**Problem details**
Every line of the material has to be retyped exactly.

**Working data**
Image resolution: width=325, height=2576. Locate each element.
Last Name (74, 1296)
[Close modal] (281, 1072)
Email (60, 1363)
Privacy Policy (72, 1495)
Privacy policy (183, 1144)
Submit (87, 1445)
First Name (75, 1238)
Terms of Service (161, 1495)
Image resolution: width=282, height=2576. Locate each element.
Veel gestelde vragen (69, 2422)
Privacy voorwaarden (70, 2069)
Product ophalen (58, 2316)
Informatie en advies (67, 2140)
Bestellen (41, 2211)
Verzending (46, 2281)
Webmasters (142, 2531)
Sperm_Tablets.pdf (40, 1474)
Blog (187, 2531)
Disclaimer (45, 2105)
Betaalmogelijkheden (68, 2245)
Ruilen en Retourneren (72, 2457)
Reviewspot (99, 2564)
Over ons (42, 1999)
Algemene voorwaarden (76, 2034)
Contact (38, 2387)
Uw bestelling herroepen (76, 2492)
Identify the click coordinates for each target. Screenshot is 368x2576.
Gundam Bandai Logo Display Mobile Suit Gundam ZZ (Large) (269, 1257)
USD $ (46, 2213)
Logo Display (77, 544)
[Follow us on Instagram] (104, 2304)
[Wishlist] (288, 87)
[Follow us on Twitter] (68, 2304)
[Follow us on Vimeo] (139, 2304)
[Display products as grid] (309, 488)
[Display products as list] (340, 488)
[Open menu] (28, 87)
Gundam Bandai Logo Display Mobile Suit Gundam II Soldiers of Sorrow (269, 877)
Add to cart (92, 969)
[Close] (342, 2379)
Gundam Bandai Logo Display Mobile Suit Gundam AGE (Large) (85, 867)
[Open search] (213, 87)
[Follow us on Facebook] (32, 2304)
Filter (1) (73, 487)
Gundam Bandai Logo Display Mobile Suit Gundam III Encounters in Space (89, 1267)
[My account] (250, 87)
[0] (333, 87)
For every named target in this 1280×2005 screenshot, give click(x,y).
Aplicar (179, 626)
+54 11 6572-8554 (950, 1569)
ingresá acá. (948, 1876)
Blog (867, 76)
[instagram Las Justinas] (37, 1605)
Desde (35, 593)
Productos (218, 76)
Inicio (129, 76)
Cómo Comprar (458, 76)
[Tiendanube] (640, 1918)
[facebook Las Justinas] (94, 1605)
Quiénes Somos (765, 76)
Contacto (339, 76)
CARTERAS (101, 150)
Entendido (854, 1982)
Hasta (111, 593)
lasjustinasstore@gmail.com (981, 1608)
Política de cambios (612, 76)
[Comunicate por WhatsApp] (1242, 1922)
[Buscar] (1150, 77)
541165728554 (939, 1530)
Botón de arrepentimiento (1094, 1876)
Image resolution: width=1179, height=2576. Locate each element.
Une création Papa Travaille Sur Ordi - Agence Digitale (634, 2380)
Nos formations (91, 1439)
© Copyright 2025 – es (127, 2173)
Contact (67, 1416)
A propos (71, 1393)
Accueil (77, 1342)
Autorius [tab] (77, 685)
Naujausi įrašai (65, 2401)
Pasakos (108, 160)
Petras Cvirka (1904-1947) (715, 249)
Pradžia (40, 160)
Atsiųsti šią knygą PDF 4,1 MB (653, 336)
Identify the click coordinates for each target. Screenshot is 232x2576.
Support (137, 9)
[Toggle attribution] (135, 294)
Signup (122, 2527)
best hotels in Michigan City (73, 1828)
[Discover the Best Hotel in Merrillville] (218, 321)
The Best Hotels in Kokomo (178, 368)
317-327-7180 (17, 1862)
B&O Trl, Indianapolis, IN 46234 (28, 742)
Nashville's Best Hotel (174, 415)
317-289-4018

**Reply to the task**
Image resolution: width=325, height=2576. Locate each element.
Last Name (74, 1296)
[Close modal] (281, 1072)
Email (60, 1363)
Privacy Policy (72, 1495)
Privacy policy (183, 1144)
Submit (87, 1445)
First Name (75, 1238)
Terms of Service (161, 1495)
Image resolution: width=282, height=2576. Locate each element.
Veel gestelde vragen (69, 2422)
Privacy voorwaarden (70, 2069)
Product ophalen (58, 2316)
Informatie en advies (67, 2140)
Bestellen (41, 2211)
Verzending (46, 2281)
Webmasters (142, 2531)
Sperm_Tablets.pdf (40, 1474)
Blog (187, 2531)
Disclaimer (45, 2105)
Betaalmogelijkheden (68, 2245)
Ruilen en Retourneren (72, 2457)
Reviewspot (99, 2564)
Over ons (42, 1999)
Algemene voorwaarden (76, 2034)
Contact (38, 2387)
Uw bestelling herroepen (76, 2492)
Identify the click coordinates for each target. Screenshot is 368x2576.
Gundam Bandai Logo Display Mobile Suit Gundam ZZ (Large) (269, 1257)
USD $ (46, 2213)
Logo Display (77, 544)
[Follow us on Instagram] (104, 2304)
[Wishlist] (288, 87)
[Follow us on Twitter] (68, 2304)
[Follow us on Vimeo] (139, 2304)
[Display products as grid] (309, 488)
[Display products as list] (340, 488)
[Open menu] (28, 87)
Gundam Bandai Logo Display Mobile Suit Gundam II Soldiers of Sorrow (269, 877)
Add to cart (92, 969)
[Close] (342, 2379)
Gundam Bandai Logo Display Mobile Suit Gundam AGE (Large) (85, 867)
[Open search] (213, 87)
[Follow us on Facebook] (32, 2304)
Filter (1) (73, 487)
Gundam Bandai Logo Display Mobile Suit Gundam III Encounters in Space (89, 1267)
[My account] (250, 87)
[0] (333, 87)
For every named target in this 1280×2005 screenshot, give click(x,y).
Aplicar (179, 626)
+54 11 6572-8554 (950, 1569)
ingresá acá. (948, 1876)
Blog (867, 76)
[instagram Las Justinas] (37, 1605)
Desde (35, 593)
Productos (218, 76)
Inicio (129, 76)
Cómo Comprar (458, 76)
[Tiendanube] (640, 1918)
[facebook Las Justinas] (94, 1605)
Quiénes Somos (765, 76)
Contacto (339, 76)
CARTERAS (101, 150)
Entendido (854, 1982)
Hasta (111, 593)
lasjustinasstore@gmail.com (981, 1608)
Política de cambios (612, 76)
[Comunicate por WhatsApp] (1242, 1922)
[Buscar] (1150, 77)
541165728554 (939, 1530)
Botón de arrepentimiento (1094, 1876)
Image resolution: width=1179, height=2576. Locate each element.
Une création Papa Travaille Sur Ordi - Agence Digitale (634, 2380)
Nos formations (91, 1439)
© Copyright 2025 – es (127, 2173)
Contact (67, 1416)
A propos (71, 1393)
Accueil (77, 1342)
Autorius [tab] (77, 685)
Naujausi įrašai (65, 2401)
Pasakos (108, 160)
Petras Cvirka (1904-1947) (715, 249)
Pradžia (40, 160)
Atsiųsti šią knygą PDF 4,1 MB (653, 336)
Identify the click coordinates for each target. Screenshot is 232x2576.
Support (137, 9)
[Toggle attribution] (135, 294)
Signup (122, 2527)
best hotels in Michigan City (73, 1828)
[Discover the Best Hotel in Merrillville] (218, 321)
The Best Hotels in Kokomo (178, 368)
317-327-7180 (17, 1862)
B&O Trl, Indianapolis, IN 46234 (28, 742)
Nashville's Best Hotel (174, 415)
317-289-4018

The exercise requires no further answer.